In June, I attended Email Innovations World (EIW), co-produced by Only Influencers, and one of the most impactful sessions was led by Sarah Gallardo, Oracle, on email accessibility. This is when I realized that avoiding image-only emails is not just because of the NYC subway; it's also a legal issue.

Can you create an email that looks good with live text and images without relying solely on images? Absolutely! I do this for all my clients, and when we have A/B tested, guess which one wins?

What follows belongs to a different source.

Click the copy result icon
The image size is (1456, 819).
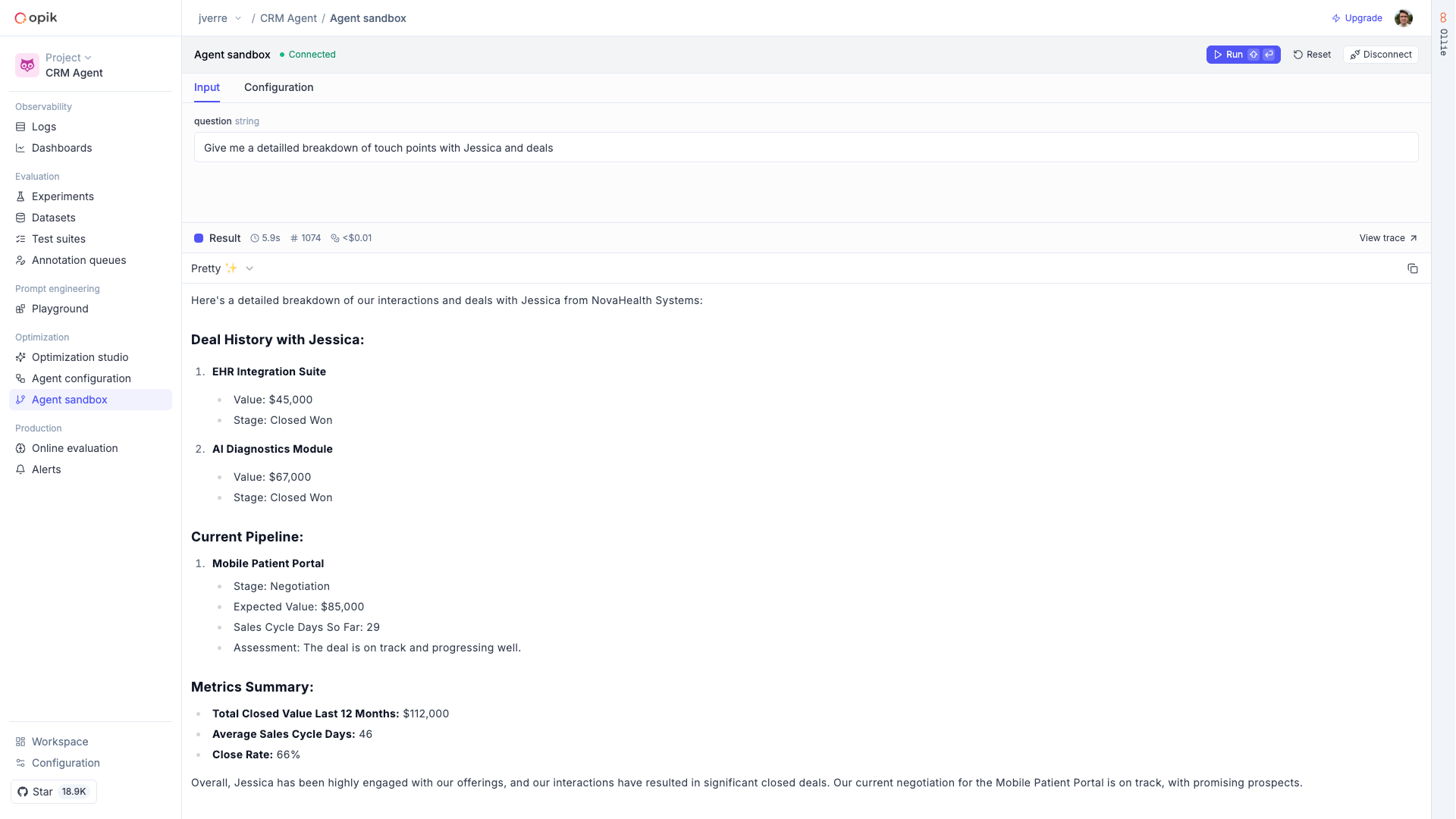(1412, 268)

A week after Sarah's session, a client sent me an email they thought was perfect. However, upon review, I found it was just one big image. When I brought up the accessibility issue, everything changed. Suddenly, we were discussing web-friendly fonts and how to ensure the font was large enough on mobile. I didn’t have to say anything besides accessibility to steer this conversation. No more using the NYC subway as my example of why image-only emails are problematic.

In Conclusion

There are lots of battles in email between email marketers and clients/higher-ups. I don’t think it is that brands don’t want to listen to the experts. It is more about how we, as email marketers, shape the story and why we recommend something. Most of it is around education and why something is important. So:

  • Next time a client/higher-up pushes back and says, “But I don’t want to lose people,” try responding with “Segmentation will allow us to understand who we should email even more, resulting in more revenue.”
  • Next time a client/higher-up starts talking about open rates, try reframing the conversation to the role open rates play today vs. the role they played ten years ago.
  • Next time clients/higher-ups want to send image-only emails, talk to them about accessibility issues. Even at the most basic level, think of the last time you received an email on your mobile device that was hard to read, and you wanted to make the images larger, but like me, you were carrying way too many things and couldn’t do that, so you just deleted the email.

The bottom line is that there is way more to email marketing than just beautiful emails, and it is our responsibility as email marketers to educate brands so that these battles lead to better email marketing.